◆ **Aim of the exercise**: The entries are to be given back verbatim; no picture is to be copied.
*** Provided entries Section Begins ***
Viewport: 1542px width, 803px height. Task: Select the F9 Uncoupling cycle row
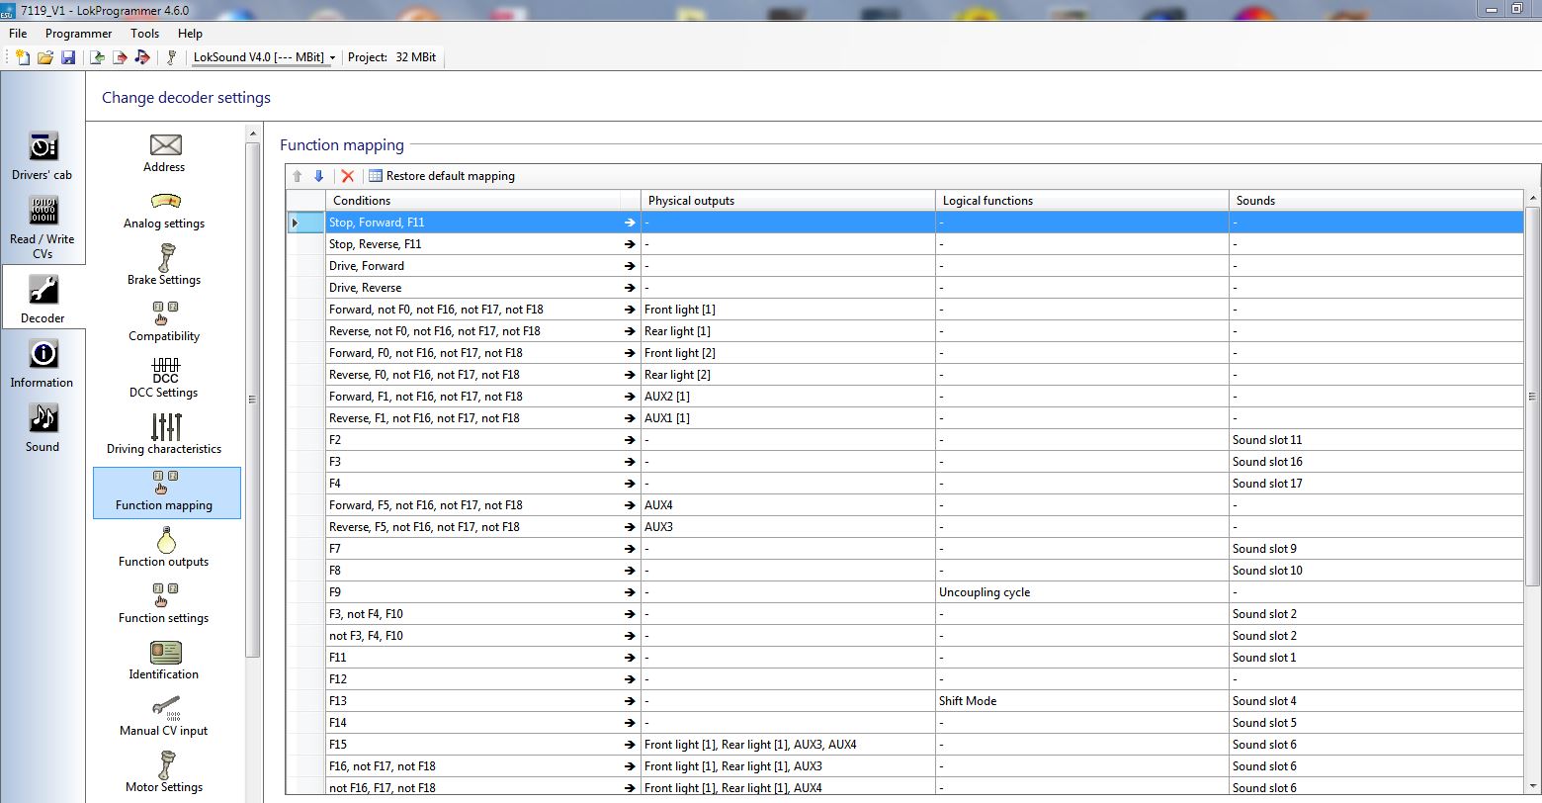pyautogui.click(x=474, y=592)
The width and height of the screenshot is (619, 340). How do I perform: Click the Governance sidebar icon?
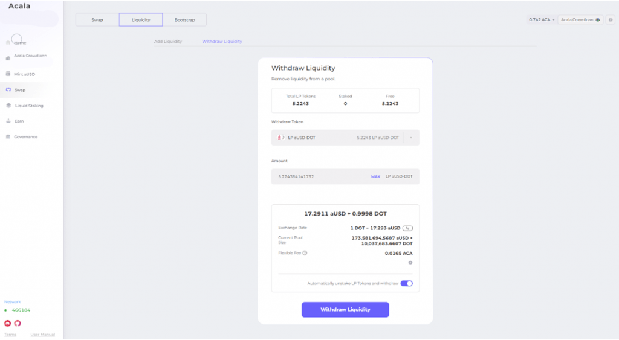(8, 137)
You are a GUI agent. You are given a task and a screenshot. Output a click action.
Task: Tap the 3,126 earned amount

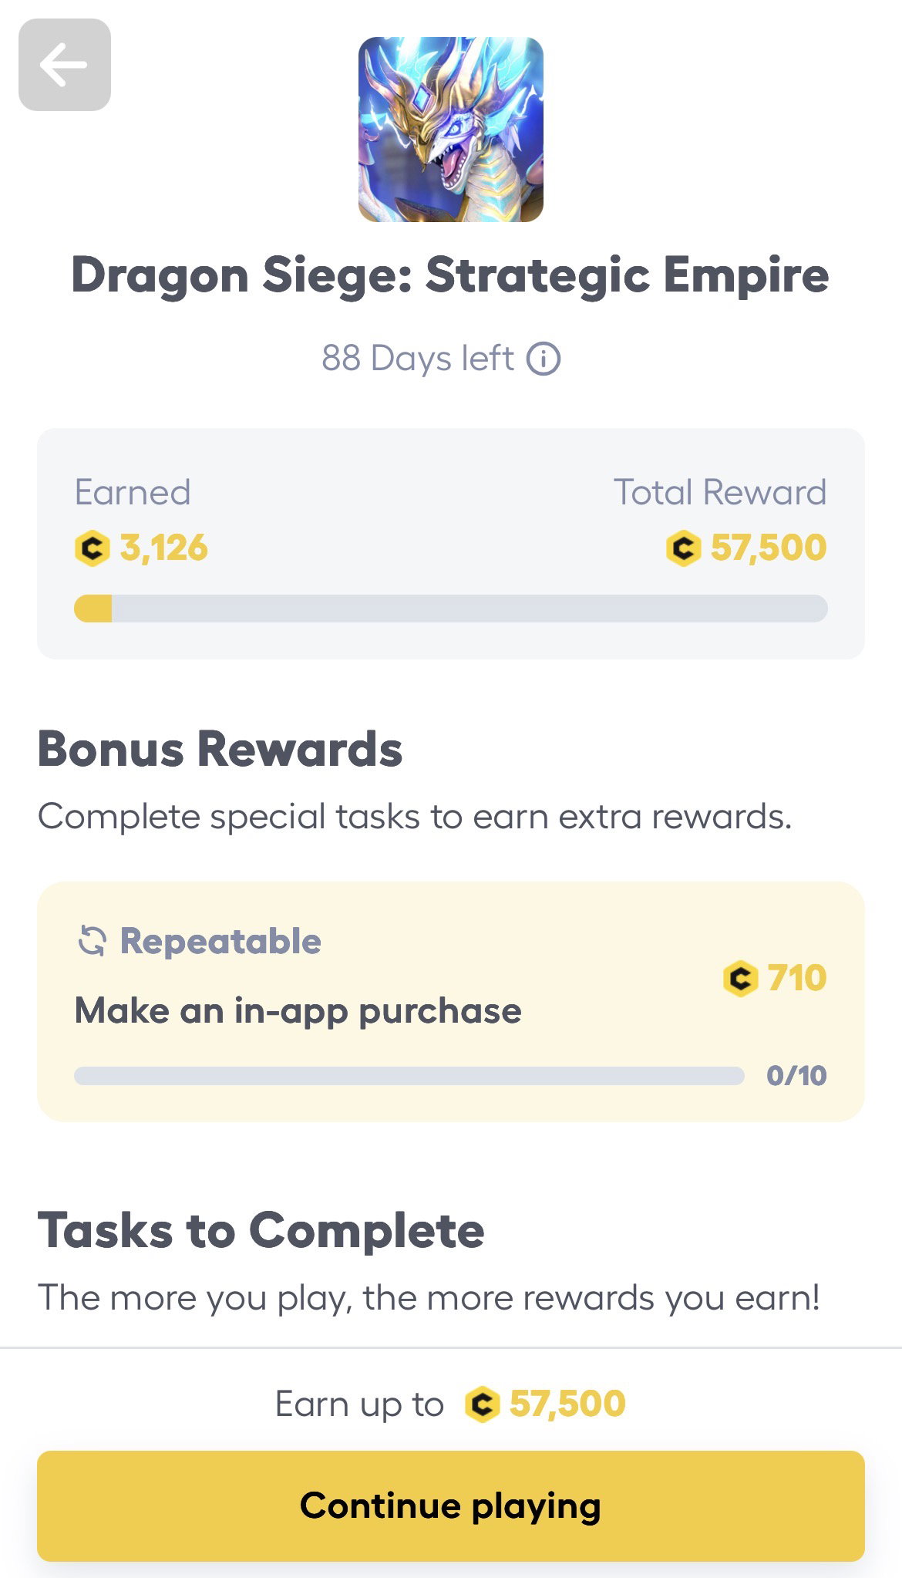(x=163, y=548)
*** Provided entries Section Ends ***
◆ **Answer for this exercise**:
Viewport: 1542px width, 803px height. Task: Select the F9 Uncoupling cycle row
pyautogui.click(x=474, y=592)
The width and height of the screenshot is (619, 340). How do I perform: Click the Governance sidebar icon?
(8, 137)
You are a GUI agent. You are given a task and a screenshot. Output a click action.
Task: Tap the 3,126 earned amount

(x=163, y=548)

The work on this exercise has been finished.